It has been 5 years since Imogen Ward and I created the company now known (after Mark Astarita joined in 2017) as AAW. It has been quite a ride.
September 2016 feels like a different world now. Our idea, when we set up AAW, was that there was a space for an agency that combined strategy consulting for charities with finding the people who will implement those strategies. This was something of a leap of faith at the time but the logic of combining strategy with people consulting has looked increasingly compelling over time.
Our view in 2016 was that fundraising as had been practised over the preceding few years in the UK and Ireland, needed significant re-invention. For a range of reasons, a particularly transactional approach had taken over the fundraising operations of many charities and this had created a whole series of problems including increasing donor cynicism and dissatisfaction.
It wasn’t only fundraising activities that had become transaction focused. Charities were also treating supplier relationships as being all about price, including with those agencies who were tasked with finding their key staff
We felt then that this was, fundamentally, an issue of leadership. Too many non-profit leaders had let fundraising become an isolated function with a focus purely on (often short-term) income generation. The needs and views of donors were absent from organisational strategies.
We considered that the best contribution we could make to the change that was needed was to help charities integrate fundraising into their strategic thinking and to take a strategic approach to finding fundraising leaders.
Of course no one forsaw what these last 5 years would actually be like. It has been a period of unprecedented demands on all of us and enormous challenges for all non-profits. But the demands of Brexit and Covid have only confirmed the need for strategic transformation.
Since 2016, AAW has conducted hundreds of strategy consultancy projects and filled a similar number of vacancies for senior leaders in charities and non-profits. Increasingly we have worked on strategic transformation programmes helping both create the change strategies and implement the new approaches. From small domestic charities to the world’s biggest INGOs, we have worked across the full range of organisational, fundraising and communications strategies and created change.

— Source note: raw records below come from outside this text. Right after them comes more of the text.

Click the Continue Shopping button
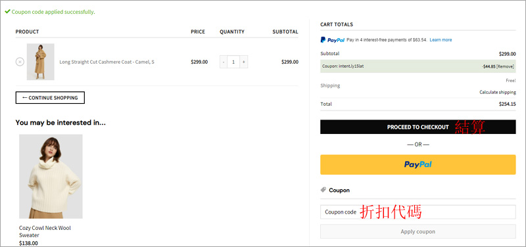Viewport: 526px width, 247px height. pos(50,97)
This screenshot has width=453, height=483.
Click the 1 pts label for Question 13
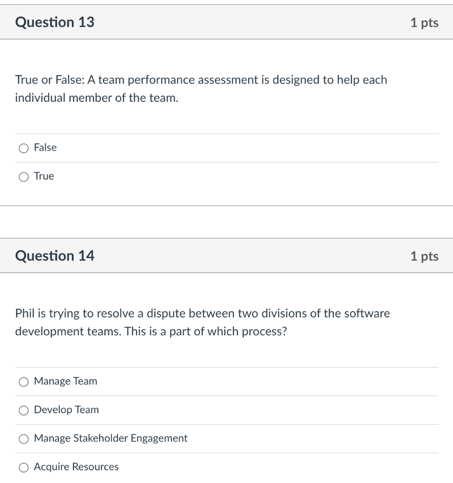[425, 22]
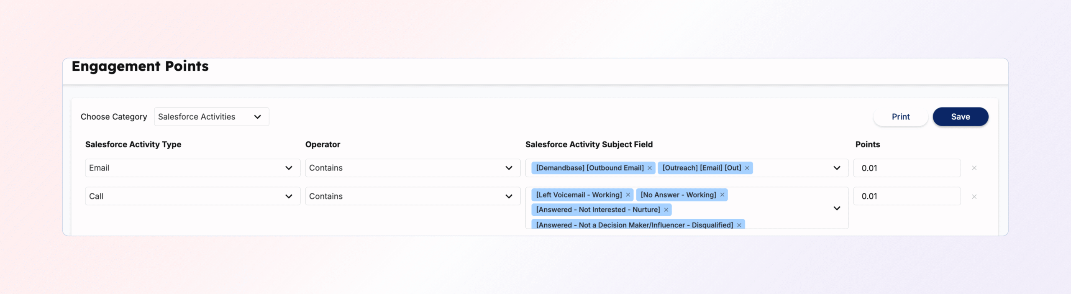This screenshot has height=294, width=1071.
Task: Click the [No Answer - Working] tag label
Action: pos(678,195)
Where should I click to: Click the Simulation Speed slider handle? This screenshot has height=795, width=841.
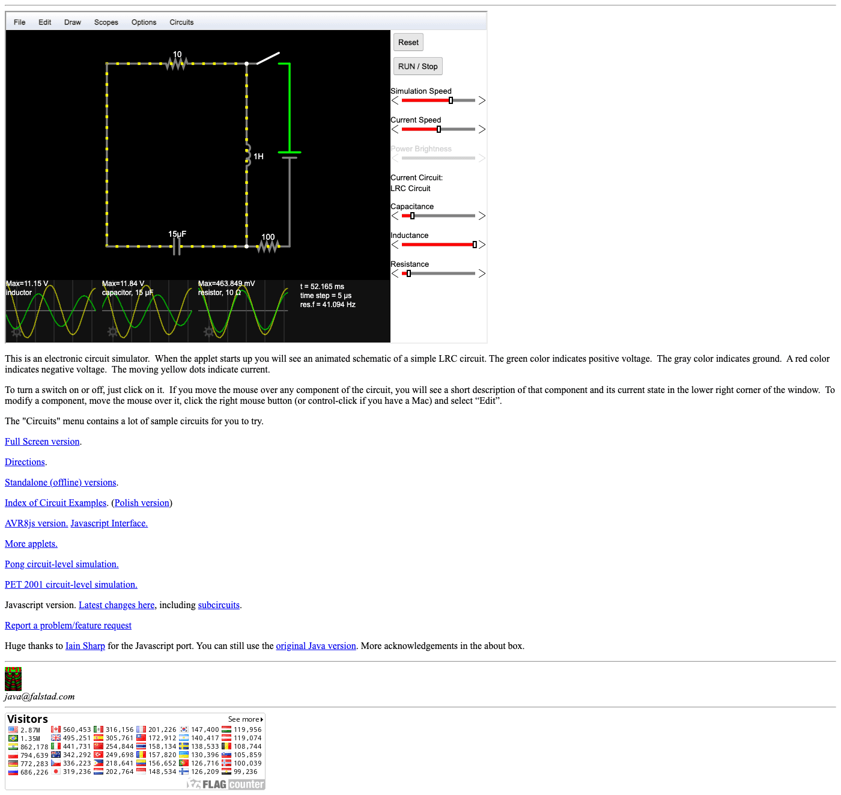click(451, 100)
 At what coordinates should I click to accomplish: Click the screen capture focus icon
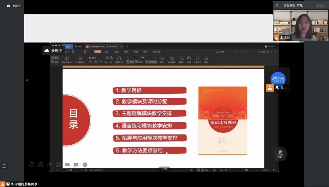pyautogui.click(x=58, y=165)
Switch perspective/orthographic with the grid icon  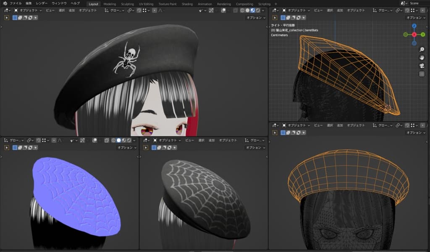(x=422, y=74)
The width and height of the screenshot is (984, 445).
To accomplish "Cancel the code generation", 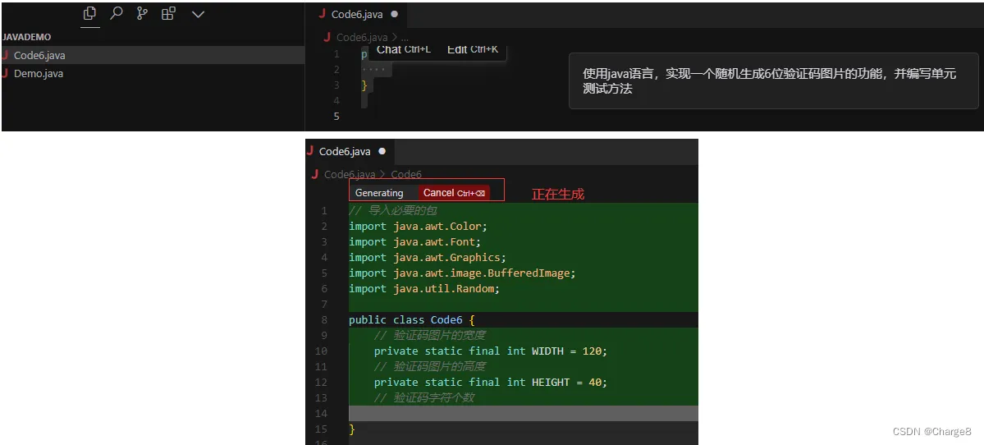I will coord(455,193).
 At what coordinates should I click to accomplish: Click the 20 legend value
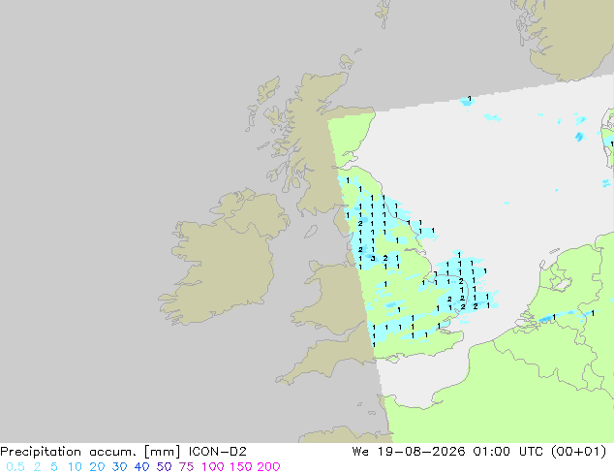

We have learnt loads along the way. We can only thank our early clients who persevered with us when we were learning the ropes of the recruitment business (which it turns out, is actually really hard, who knew?) and those who had faith in what we could do even when there wasn’t a lot of evidence of us actually doing it.
We are, current clients will be relieved to hear, a lot more structured and professional but hopefully just as approachable and personal as we were at the beginning.
We’ve developed our agency offerings to respond to the changing environment over the last 5 years. So we are now the AAW Group, slightly alarmingly. Our practices are AAW Strategy, our strategic consulting arm, AAW People, our executive search and interim placements practice, AAW Audience, our creative and campaign implementation agency and AAW Global, our worldwide consultancy. We have a lovely new website telling you more about each arm, if you’re interested.
Partnerships have always been important to us at AAW because we believe meaningful strategic transformation will need the work of many different hands. We have a couple of new partnerships that we’ll be talking about soon. As well as some news about what we are doing on the digital fundraising consulting side.
As we look back on 5 years of constant change and challenges, the beginning of our now not quite so little company seem a long way off. I think, though we’ve stayed true to the vision of what we wanted the company to be and on the change in the world that we wanted to support.
AAW at 5 years isn’t necessarily the agency we thought we were creating but hopefully it is what the sector needs us to be to help it face the challenges to come.